> _Dataset records_
▬▬▬▬▬▬

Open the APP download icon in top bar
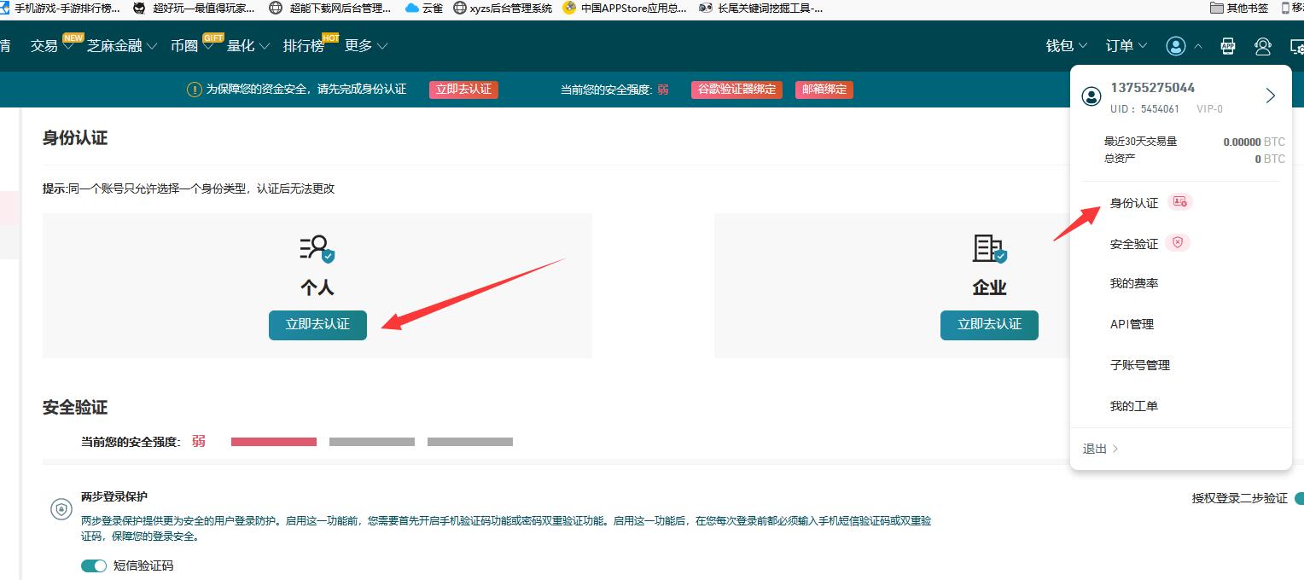This screenshot has height=580, width=1304. pyautogui.click(x=1227, y=46)

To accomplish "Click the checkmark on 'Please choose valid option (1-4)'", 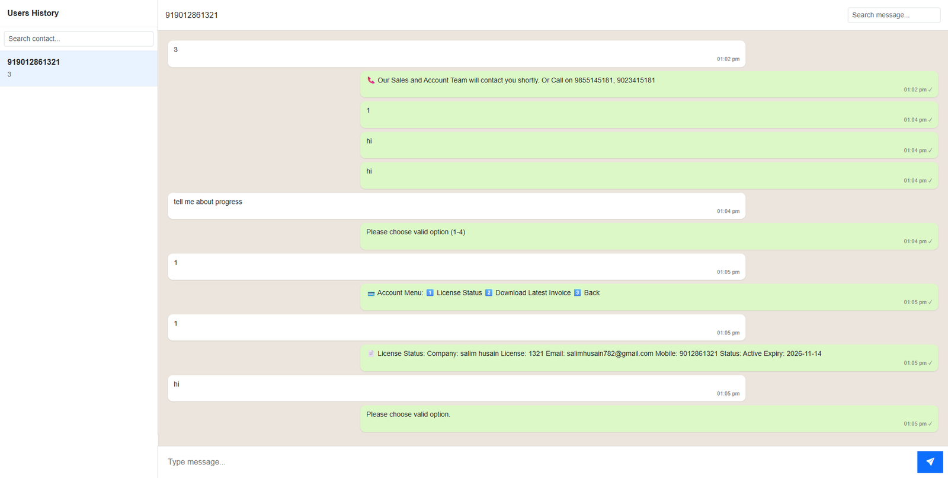I will 930,241.
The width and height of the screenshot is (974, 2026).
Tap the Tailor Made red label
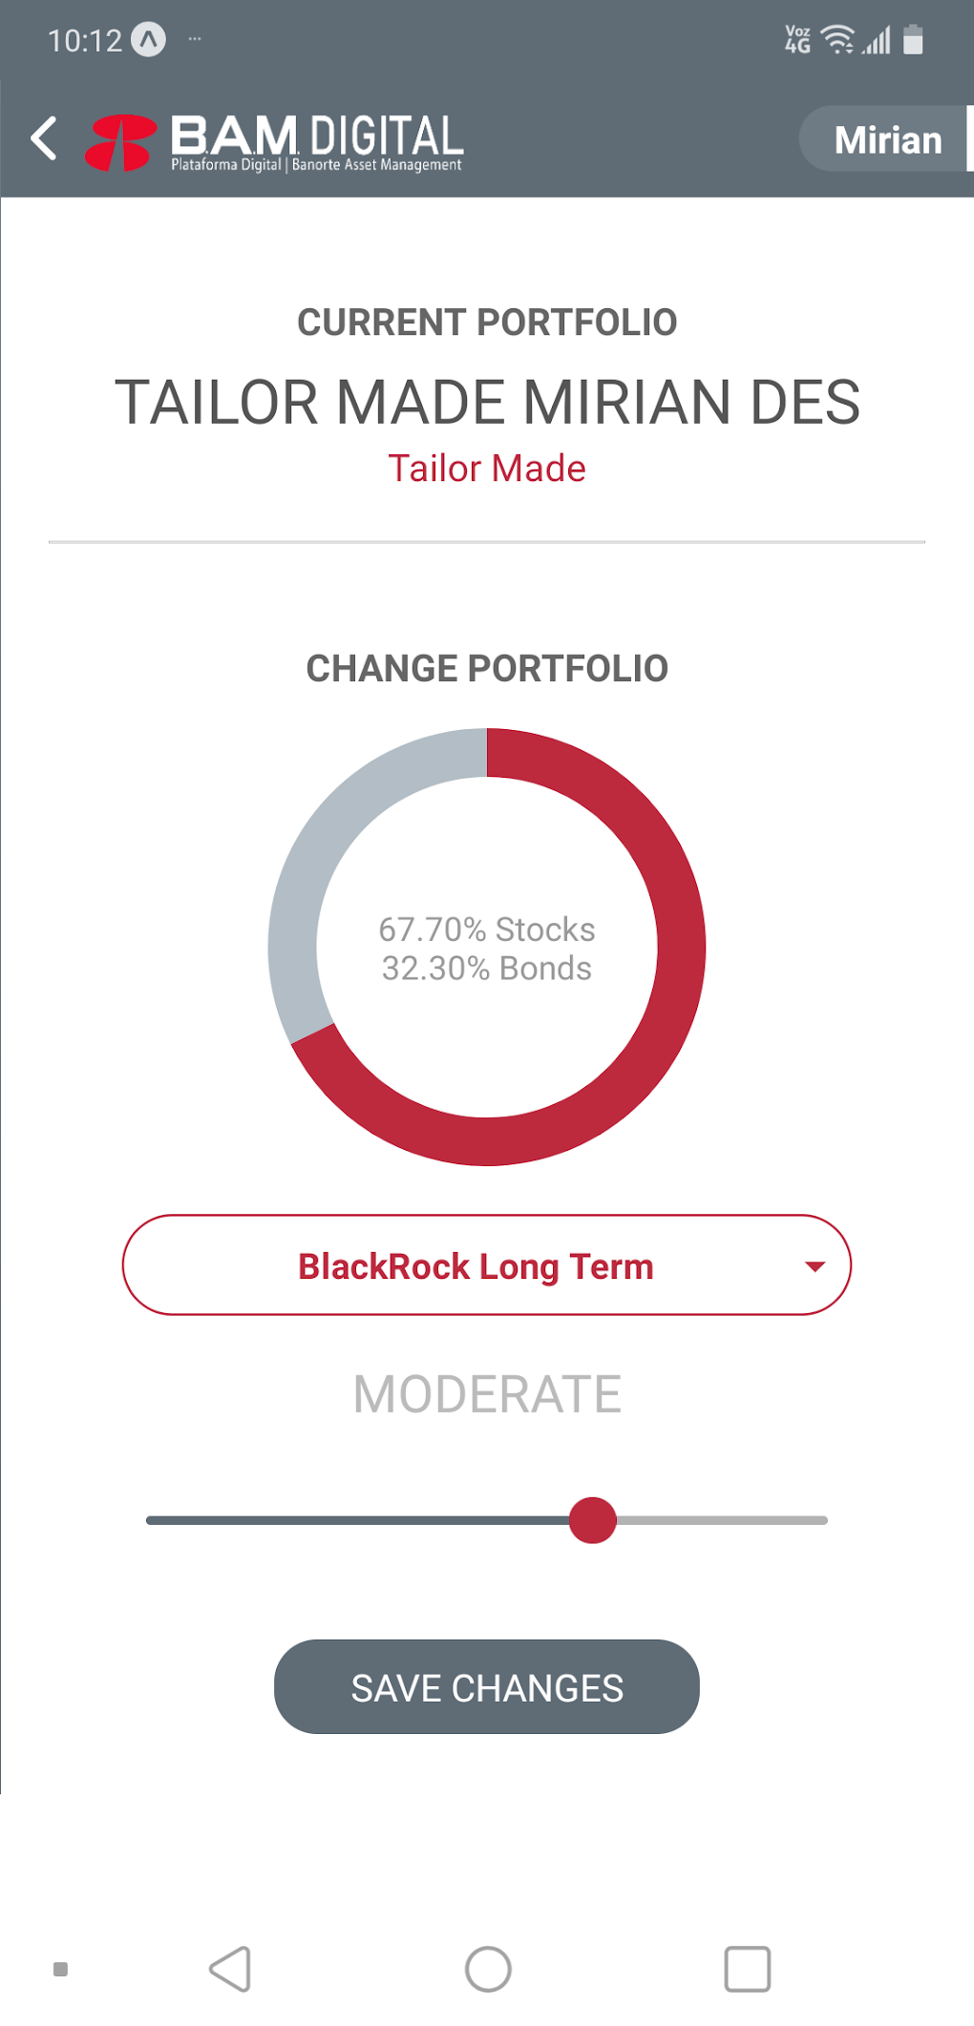click(x=486, y=469)
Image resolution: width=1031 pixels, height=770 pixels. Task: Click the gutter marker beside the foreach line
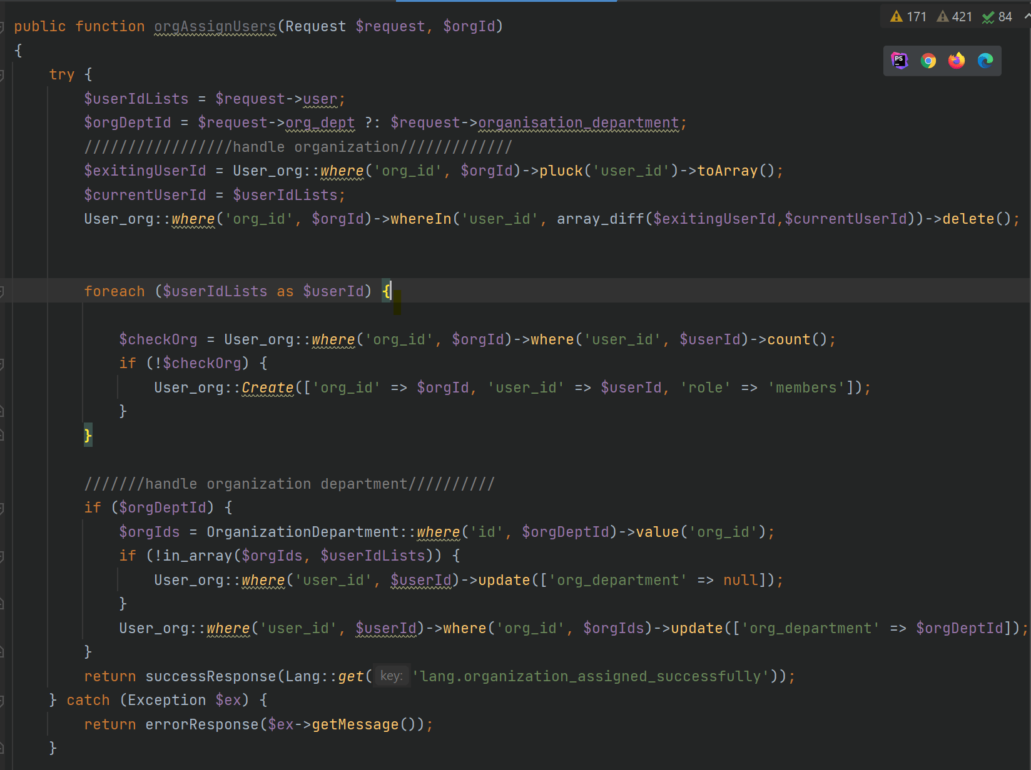tap(3, 289)
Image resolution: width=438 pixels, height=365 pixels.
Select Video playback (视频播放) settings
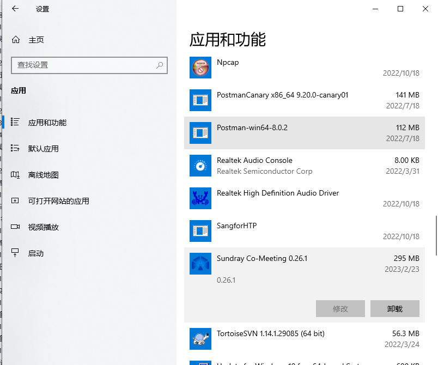coord(43,227)

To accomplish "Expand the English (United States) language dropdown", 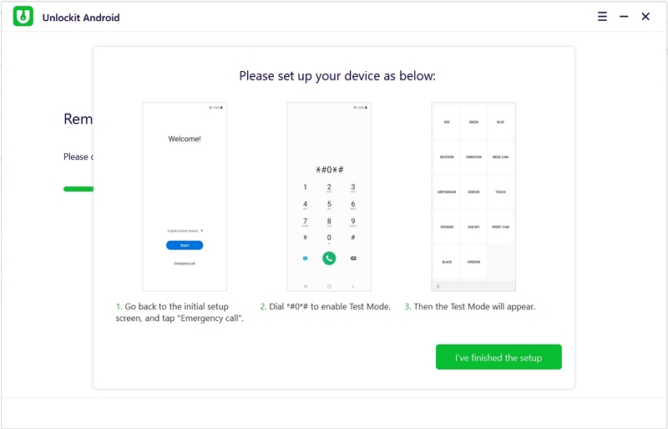I will (x=185, y=230).
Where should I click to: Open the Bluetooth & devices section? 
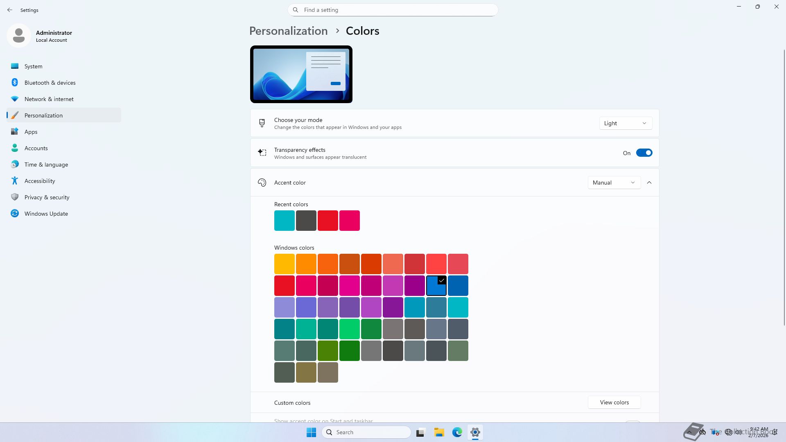tap(50, 83)
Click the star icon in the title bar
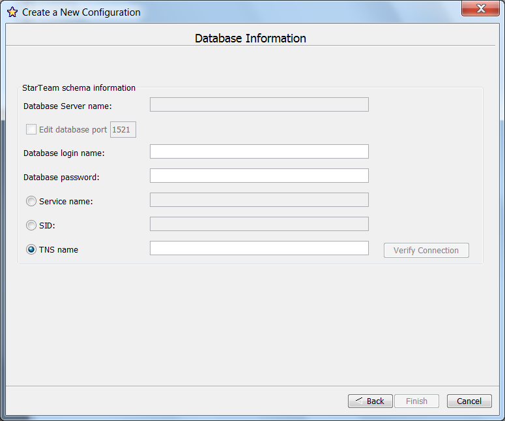Image resolution: width=505 pixels, height=421 pixels. click(12, 12)
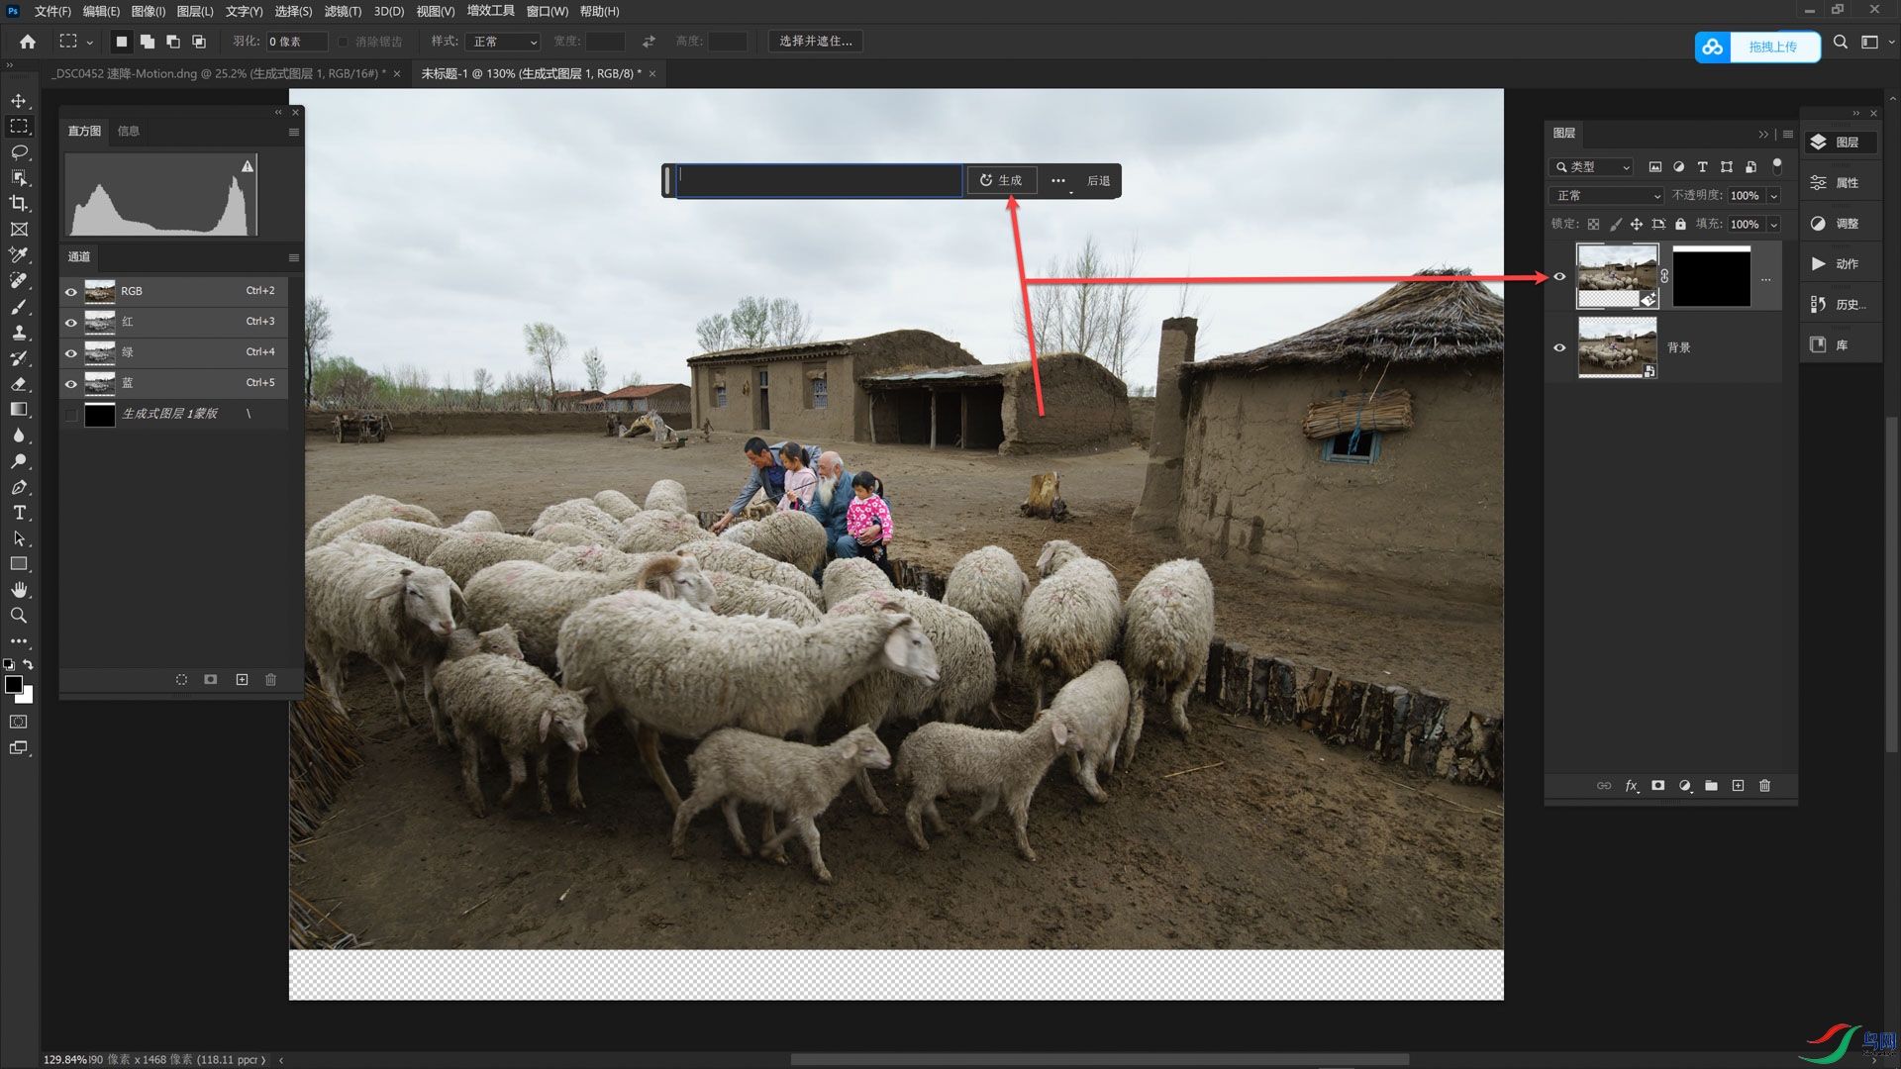Hide the 背景 layer visibility
Viewport: 1901px width, 1069px height.
coord(1559,347)
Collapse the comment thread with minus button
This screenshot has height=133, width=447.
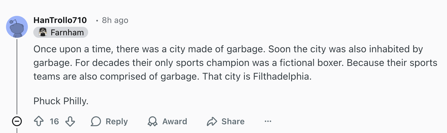pos(17,121)
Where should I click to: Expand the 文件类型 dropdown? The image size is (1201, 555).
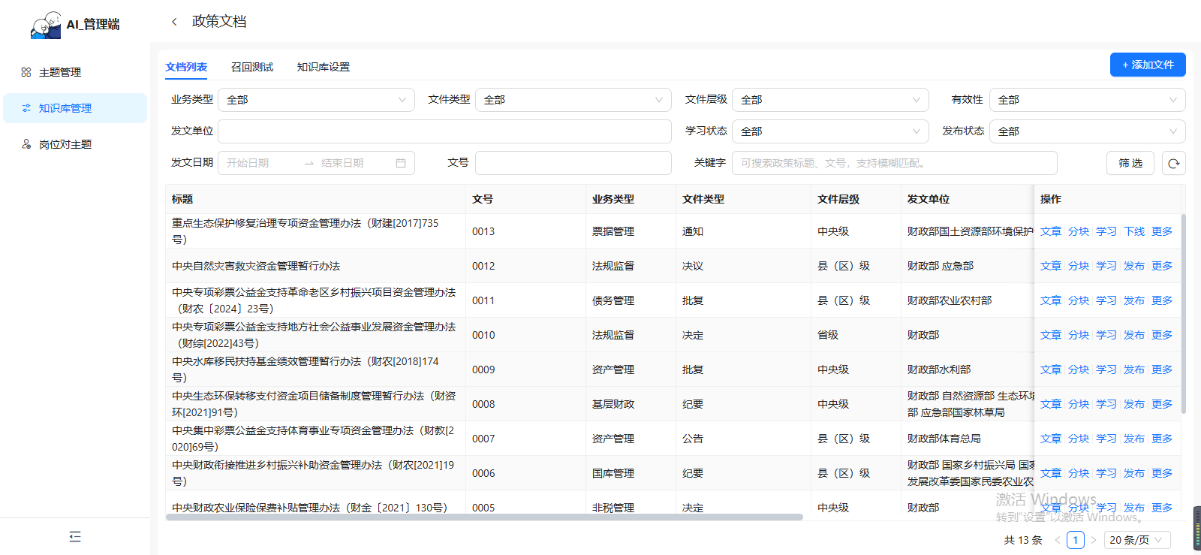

▬▬▬▬▬▬

> _Prompt_
Tally the lines in the entries above that contain the string "icon", matching case exactly, and reply with the number alone.

> _Reply to the task_
2